Mommy: Nothing baby, mom just hurt her foot.
Aidan: You can call my Daddy if it hurts bad.
Mommy: Okay, Aidan.
Aidan: Come here, let me help you fix it Mommy.
Mommy: ***trying to move*** AAAAHHHH GEEEZUS! I.CAN’T.WALK.
Aidan: (Now standing beside me naked) Mommy, if you need Jesus, I can get him for you.
Mommy: Really, baby?
Aidan: Yeah, just let me put on some clothes…..oh, and I’ma need the car.
Filed under: The sign on my forehead
Somebody done stole my bank card information and is charging stuff on my bank account. In Mexico. Son of a …. The sign on my forehead must be linked to a satellite. MEXICO? At a toy store. MEXICO? Do ya’ll realize that that means somebody could be anywhere in the world actin like they you? I am in Mississippi. I mean deep in the middle of Mississippi, not even over by Louisiana or Tennessee or nothin like that. And somebody is in MEXICO pretending to be a black woman from Mississippi whose name they can’t even pronounce. Mexico.

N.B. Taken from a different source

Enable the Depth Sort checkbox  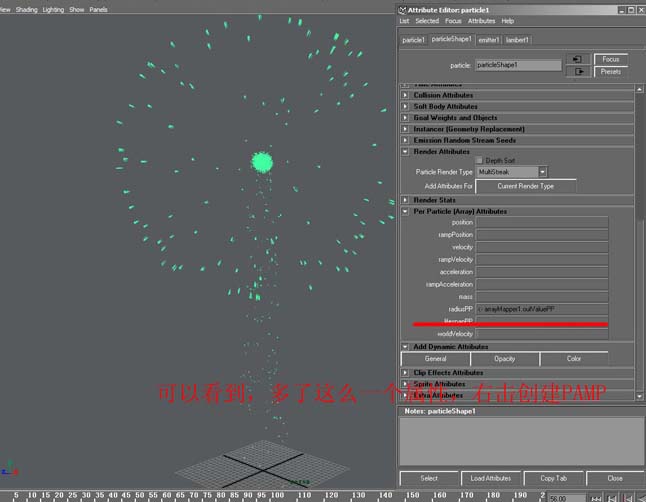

Filed under: The sign on my forehead
but it’s like one of those high pitch dog call things. Only drama can read it. As far as I can tell, it must read: IF YOU CAN BRING ANY KIND OF DRAMA, PLEASE STOP HERE.

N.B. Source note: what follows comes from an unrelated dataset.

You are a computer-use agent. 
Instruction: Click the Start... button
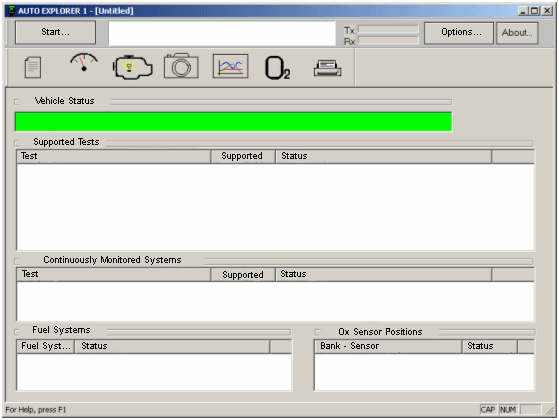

Today I’m in church. Anyone who knows me, including the people who know me at church, knows that my son loves to play drums. Loves is an understatement. So, in church I give him my Bible and 2 pens and let him just go for his. Today was no different, except I was sitting by mean lady who apparently didn’t know me. While the choir was singing, my baby was going to town on his drum — so much so that he inspired the kid behind him to play, too. So, another lady asks mean lady “What is that noise?” And mean lady just goes off about it’s the kids playing the drums and rolled her eyes at me. But, she never actually said anything to me. Cause had she said something to me along with the eye roll, communion would have had to be served on the 2nd Sunday — I woulda turned church OUT. So I decided that this Sunday, I was just going to let it ride and made a note to myself that next Sunday, I would be sure to bring his actual drumsticks and be certain to find her in the audience and plop right on down beside her. Question, ya’ll: Am I wrong for letting him play the drums like that? I really try to make sure that he’s not louder than the choir, but sometimes when you have kids and you hear noise all the time, things are quieter to you than they seem to other people. So, I need some honest opinions on that.

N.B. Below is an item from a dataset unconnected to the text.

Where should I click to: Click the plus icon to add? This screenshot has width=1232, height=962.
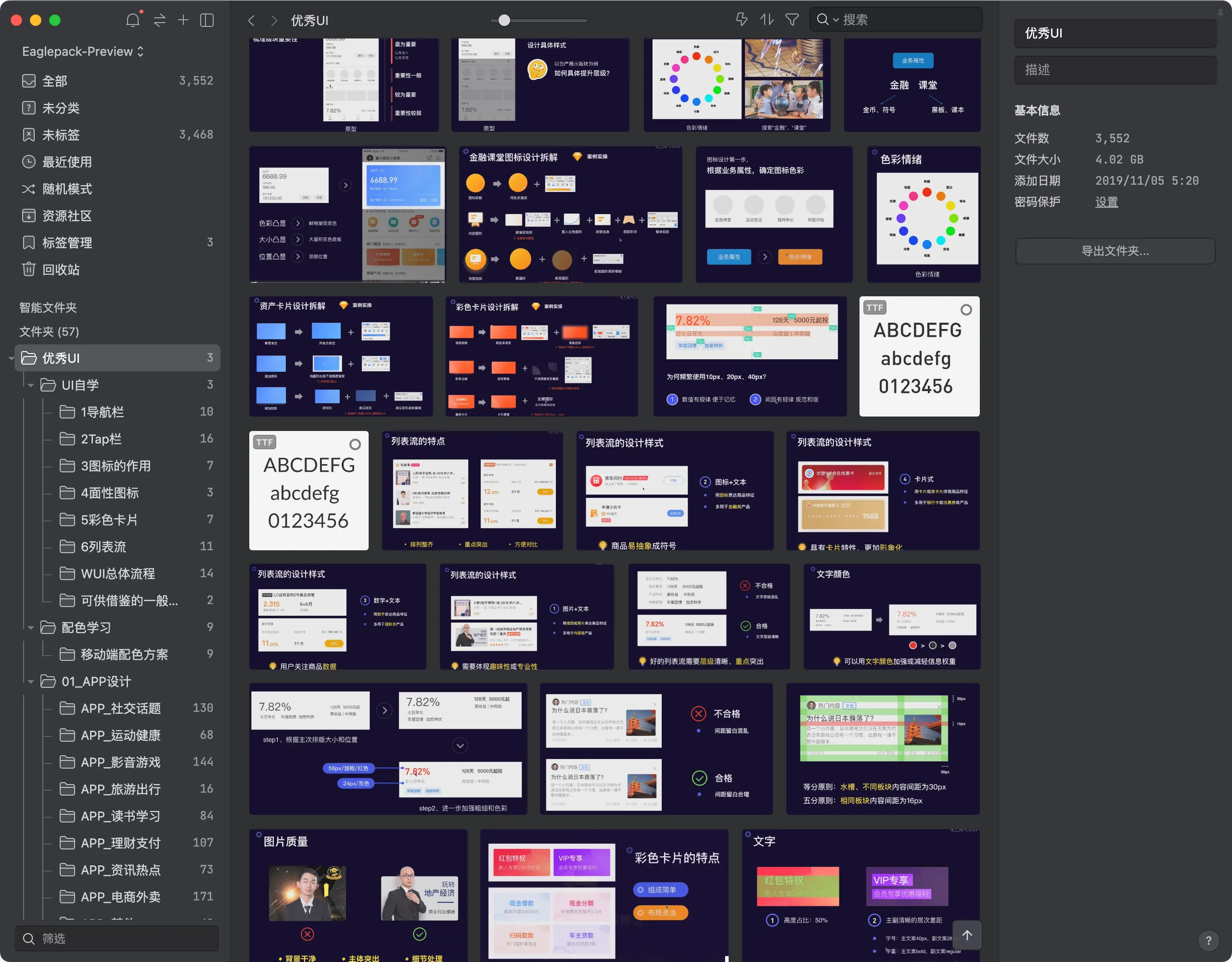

Anyway, church is over and we’re walking out. A lady happens up next to me and comments about how handsome my son is. I reply “Oh, thank you!” You know, I was real genuine with it and everything. According to the sign on my forehead, “Oh, thank you” must translate into “If you have any drama, I’d love to hear it.” The lady starts telling me how her son is 3 and he has a lot of toys that she needs to give away. So, I’m thinking maybe I look like I need toys — I mean, I DID go bear legged (no, I did not mean bare, I meant bear) in some sling backs cause I didn’t feel like going to pick up stockings for heels yesterday. So maybe I just looked raggedy dressed out of season or something. Then, she started telling me about how her son was supposed to be a twin but her eggs didn’t develop, then she told me that she had miscarried in August and she really wanted a girl. So, now I’m feeling all bad about her situation — but I still don’t know why she is telling me all this. Surely I don’t look like a Doctor, my weave isn’t all messed up (ya’ll know a lot of black women doctors present with hair issues. Not all, but a lot). Plus, lawyers just don’t generally look like Doctors. Have you ever noticed that? Then, she starts telling me about how some kids got abducted in the mall and how she was in the mall with her mom and her mom let her son run off and he almost got on the escalator. And how if he would’ve gotten on the escalator he may have been killed or abducted. I kid you not. By this time, I’m wishing there was clearance for me to straight break out into a sprint. Does anybody know how to get this friggin sign off my forehead????